Page text:
A Norm is just the guy sitting at the end of the bar

Commentary about Trump’s behavior has tended to assume that presidential norms, once broken, are hard if not impossible to restore. This can be true, but in Trump’s case isn’t. Presidents don’t embrace their predecessors’ norm entrepreneurship unless it brings political advantage, and Trump’s hasn’t. His successors are no more likely to replicate his self-destructive antics than they would be if he yelled at the first lady during a public dinner or gave a televised address from the White House Rose Garden in his bathrobe.

Another reason presidential norms will prove resilient is that Trump’s aberrant actions have been sweepingly condemned. He has been rebuked for his attacks on investigatory independence not just by his political opponents but by more-sympathetic voices in the Republican Party and on the Wall Street Journal editorial page, and even, implicitly, by his own Justice Department appointees, who have continued the Russia investigation despite his pushback. Trump’s response to the violent demonstrations in Charlottesville, Virginia, in August produced a uniform outcry that will reinforce norms for future presidents about denouncing racism and racial violence. The majority of the other presidential norms that Trump has defied will similarly be strengthened by the reactions to his behavior, and will snap back in the next presidency.

The Atlantic, October, 2017.

Goldsmith's piece is worth reading in its entirety, and I think I agree with most of what he says.  But that passage bothered me and is one of the places where I don't quite agree.

I think he's right insofar as I don't expect the next president to contradict his own cabinet nearly as often, or to spend as much time on Twitter, or to be even half as dishonest, or to attempt to get loyalty oaths from Justice Department personnel, or to misbehave as much as Trump has.  But the problem isn't that the next President will act just as Trump has; the problem is that by establishing such a low bar, Trump has given future Presidents much greater latitude for misbehavior than they previously had, and that's what's hard to come back from.

Given data:
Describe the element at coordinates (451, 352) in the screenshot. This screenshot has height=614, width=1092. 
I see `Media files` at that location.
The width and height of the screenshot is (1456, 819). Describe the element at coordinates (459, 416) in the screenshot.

Task prompt: Transcribe the portion of the text on presidential norms starting at "Goldsmith's piece is" and ending at "come back from.".

Your response:
Goldsmith's piece is worth reading in its entirety, and I think I agree with most of what he says.  But that passage bothered me and is one of the places where I don't quite agree.

I think he's right insofar as I don't expect the next president to contradict his own cabinet nearly as often, or to spend as much time on Twitter, or to be even half as dishonest, or to attempt to get loyalty oaths from Justice Department personnel, or to misbehave as much as Trump has.  But the problem isn't that the next President will act just as Trump has; the problem is that by establishing such a low bar, Trump has given future Presidents much greater latitude for misbehavior than they previously had, and that's what's hard to come back from.